*** Opening STORED DATA ***
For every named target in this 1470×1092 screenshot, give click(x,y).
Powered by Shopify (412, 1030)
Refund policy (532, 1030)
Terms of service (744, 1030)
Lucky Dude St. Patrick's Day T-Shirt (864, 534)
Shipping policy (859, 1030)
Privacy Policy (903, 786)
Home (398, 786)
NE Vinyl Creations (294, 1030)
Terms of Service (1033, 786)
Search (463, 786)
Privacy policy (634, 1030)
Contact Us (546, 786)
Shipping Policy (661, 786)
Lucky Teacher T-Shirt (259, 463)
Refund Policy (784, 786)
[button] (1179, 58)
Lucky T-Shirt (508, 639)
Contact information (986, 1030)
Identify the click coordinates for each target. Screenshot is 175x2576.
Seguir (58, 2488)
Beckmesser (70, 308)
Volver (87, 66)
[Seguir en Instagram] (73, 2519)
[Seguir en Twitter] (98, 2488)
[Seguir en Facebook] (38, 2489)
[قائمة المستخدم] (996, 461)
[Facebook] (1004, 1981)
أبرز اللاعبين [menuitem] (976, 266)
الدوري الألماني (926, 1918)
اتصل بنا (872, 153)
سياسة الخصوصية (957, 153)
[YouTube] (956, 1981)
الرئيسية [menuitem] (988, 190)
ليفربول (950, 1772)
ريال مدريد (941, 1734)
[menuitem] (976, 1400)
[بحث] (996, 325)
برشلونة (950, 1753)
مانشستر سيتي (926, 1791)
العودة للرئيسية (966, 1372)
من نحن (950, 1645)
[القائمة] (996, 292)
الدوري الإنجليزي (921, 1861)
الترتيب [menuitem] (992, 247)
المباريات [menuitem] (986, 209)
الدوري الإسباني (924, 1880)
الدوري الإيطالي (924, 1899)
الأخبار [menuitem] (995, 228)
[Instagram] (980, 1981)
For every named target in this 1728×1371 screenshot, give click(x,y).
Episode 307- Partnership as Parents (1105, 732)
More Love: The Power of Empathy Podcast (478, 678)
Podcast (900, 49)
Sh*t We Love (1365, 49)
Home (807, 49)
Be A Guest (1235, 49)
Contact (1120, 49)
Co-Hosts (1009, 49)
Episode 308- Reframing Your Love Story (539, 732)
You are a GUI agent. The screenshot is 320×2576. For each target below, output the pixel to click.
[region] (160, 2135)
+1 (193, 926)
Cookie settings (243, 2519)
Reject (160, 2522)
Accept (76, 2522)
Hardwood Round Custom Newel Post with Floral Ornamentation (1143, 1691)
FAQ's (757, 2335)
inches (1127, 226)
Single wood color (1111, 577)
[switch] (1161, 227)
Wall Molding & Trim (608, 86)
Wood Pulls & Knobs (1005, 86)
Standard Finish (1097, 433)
*** Closing STORED DATA ***
EXERCISE DESCRIPTION: Write out every line of the data that holds the word "target".

PROBLEM SOLUTION:
For every named target in this 1470×1092 screenshot, give click(x,y).
Identify the click coordinates for each target. Screenshot is 175x2576.
For every named target in this 1728×1371 screenshot, give click(x,y).
You are a GUI agent. The screenshot is 320×2576. For each target below, output the pixel to click.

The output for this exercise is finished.